Why I’d consider shares of Aviva and Lloyds to lock in hefty dividend streams now

I think investing in the shares of Aviva plc (LON: AV) and Lloyds Banking Group plc (LON: LLOY) could help investors generate passive income through robust dividend yields.

| More on:

The content of this article was relevant at the time of publishing. Circumstances change continuously and caution should therefore be exercised when relying upon any content contained within this article.

You’re reading a free article with opinions that may differ from The Motley Fool’s Premium Investing Services. Become a Motley Fool member today to get instant access to our top analyst recommendations, in-depth research, investing resources, and more. Learn More.

Seasoned investors regard share purchases as buying pieces of real businesses. They appreciate that investing in a quality company that also pays a respectable dividend could be a game-changer for most retirement portfolios.

Today I’m looking at two high-yield dividend stocks. At the time of writing, the average dividend yield of the two is 6.4%. In other words, if I buy them evenly in a £5,000 account, I’ll create an annual income stream of £320.

And that would be on top of any share appreciation I’d get.

Insuring a dividend portfolio

On 6 June, shareholders in Aviva (LSE: AV) cheered the future direction set out by new CEO Maurice Tulloch. The multinational insurance giant will now be divided into two parts, general insurance and life insurance. Management believes that the split will bring “stronger accountability and greater management focus”

Furthermore, Tulloch will be trimming down the business and cutting overheads by £300m a year with as part of an aim to achieve greater efficiency and higher profitability.

Analysts also welcomed the commitment to “a progressive dividend policy”. Its dividend yield stands at 7.2%. The next interim dividend payment date is 29 September.

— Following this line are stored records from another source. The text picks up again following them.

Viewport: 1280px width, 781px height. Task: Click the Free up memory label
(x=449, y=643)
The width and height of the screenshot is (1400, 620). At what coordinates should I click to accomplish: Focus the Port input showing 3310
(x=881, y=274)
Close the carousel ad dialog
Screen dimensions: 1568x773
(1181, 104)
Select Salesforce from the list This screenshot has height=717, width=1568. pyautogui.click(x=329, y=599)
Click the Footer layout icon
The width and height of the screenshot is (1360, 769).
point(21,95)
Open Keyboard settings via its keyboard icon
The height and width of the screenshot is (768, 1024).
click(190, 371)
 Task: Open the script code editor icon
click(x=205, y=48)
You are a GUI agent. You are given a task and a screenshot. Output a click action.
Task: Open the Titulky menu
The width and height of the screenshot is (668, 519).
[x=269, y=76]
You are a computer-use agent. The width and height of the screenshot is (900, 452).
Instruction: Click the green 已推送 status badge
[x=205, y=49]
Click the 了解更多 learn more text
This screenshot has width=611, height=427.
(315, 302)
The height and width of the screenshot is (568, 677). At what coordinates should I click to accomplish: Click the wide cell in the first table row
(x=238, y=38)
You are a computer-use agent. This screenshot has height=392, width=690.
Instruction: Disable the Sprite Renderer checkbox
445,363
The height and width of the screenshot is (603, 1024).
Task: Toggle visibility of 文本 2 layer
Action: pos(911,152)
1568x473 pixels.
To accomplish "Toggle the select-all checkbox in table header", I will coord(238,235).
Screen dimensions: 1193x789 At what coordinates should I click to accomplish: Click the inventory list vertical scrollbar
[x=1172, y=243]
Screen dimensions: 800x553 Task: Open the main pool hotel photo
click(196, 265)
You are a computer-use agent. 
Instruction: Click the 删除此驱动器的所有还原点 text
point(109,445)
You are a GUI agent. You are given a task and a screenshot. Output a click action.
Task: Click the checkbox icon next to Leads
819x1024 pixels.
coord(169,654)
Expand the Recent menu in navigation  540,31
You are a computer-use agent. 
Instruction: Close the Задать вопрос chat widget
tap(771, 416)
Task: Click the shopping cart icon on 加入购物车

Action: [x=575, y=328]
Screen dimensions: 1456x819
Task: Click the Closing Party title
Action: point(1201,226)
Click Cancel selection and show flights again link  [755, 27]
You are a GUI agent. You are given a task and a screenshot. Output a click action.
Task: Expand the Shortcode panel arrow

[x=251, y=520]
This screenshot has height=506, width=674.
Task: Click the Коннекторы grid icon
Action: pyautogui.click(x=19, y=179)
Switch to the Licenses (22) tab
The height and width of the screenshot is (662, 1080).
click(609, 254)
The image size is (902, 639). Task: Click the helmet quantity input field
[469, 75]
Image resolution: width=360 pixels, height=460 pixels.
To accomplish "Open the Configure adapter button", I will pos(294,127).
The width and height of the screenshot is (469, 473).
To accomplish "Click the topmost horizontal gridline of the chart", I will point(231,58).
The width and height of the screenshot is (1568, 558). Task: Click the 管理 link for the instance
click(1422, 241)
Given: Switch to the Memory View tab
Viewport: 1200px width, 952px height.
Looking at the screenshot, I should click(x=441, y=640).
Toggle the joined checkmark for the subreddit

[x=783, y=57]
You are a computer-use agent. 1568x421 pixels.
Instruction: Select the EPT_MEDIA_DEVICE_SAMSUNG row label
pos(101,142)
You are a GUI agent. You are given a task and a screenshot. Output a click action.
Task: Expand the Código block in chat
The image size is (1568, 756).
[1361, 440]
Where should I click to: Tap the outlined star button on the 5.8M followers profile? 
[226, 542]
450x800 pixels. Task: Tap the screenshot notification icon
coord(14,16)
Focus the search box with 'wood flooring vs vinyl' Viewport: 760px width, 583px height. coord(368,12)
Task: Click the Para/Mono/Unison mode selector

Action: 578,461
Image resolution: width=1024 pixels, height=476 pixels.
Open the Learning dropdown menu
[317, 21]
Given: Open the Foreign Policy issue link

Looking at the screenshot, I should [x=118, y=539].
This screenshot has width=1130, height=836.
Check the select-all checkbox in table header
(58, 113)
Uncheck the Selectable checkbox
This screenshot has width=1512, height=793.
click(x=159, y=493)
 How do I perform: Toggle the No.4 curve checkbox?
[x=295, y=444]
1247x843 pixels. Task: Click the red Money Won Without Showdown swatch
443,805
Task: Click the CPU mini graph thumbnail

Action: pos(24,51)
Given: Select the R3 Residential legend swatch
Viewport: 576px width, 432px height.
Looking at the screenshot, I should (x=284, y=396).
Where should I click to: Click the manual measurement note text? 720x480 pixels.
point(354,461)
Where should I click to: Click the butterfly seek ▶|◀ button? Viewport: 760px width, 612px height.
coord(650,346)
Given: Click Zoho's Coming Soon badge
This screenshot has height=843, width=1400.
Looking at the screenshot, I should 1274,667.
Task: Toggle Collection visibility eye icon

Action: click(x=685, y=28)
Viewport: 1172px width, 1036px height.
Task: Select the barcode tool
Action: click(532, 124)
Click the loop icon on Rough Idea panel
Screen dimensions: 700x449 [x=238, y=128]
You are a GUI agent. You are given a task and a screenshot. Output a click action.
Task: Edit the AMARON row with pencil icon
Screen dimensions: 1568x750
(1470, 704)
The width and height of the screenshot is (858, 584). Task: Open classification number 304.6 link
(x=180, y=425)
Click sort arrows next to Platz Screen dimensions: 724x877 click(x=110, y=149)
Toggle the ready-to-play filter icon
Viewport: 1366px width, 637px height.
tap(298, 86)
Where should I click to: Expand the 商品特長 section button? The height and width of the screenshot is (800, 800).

There are various metrics that analysts use to value insurers. Aviva’s trailing P/E ratio stands at 11, which compares well with the average P/E multiple of the general insurance industry in Europe. The group’s price-to-book (P/B) ratio of 0.88 also appeals to value investors, with a number under 1.0 indicating a potentially undervalued stock.

Aviva is a large, diversified, and highly-rated global insurer. The latest announcement by management provides a realistic roadmap for how the group will drive growth and cash generation in its core markets. 

Over the past year, its shares have suffered from a lack of managerial direction.  Organisational change takes time and we still have the uncertainty over Brexit. Yet, the long-term investment thesis is attractive considering the share price, dividend yield, and valuation.

Bankable dividends

With a robust dividend yield of 5.6%, Lloyds Banking Group (LSE: LLOY) is next on my list. 

It was one of the UK banks most affected by the global financial crisis of 2008-09. Since then, its fundamentals have clearly been on the mend and the bank is profitable. For example, the cost-to-income ratio is a healthy 44.7%. This metric shows a bank’s efficiency – the lower the ratio, the more profitable the business is and Lloyds has one of the lowest ratios of any UK peer.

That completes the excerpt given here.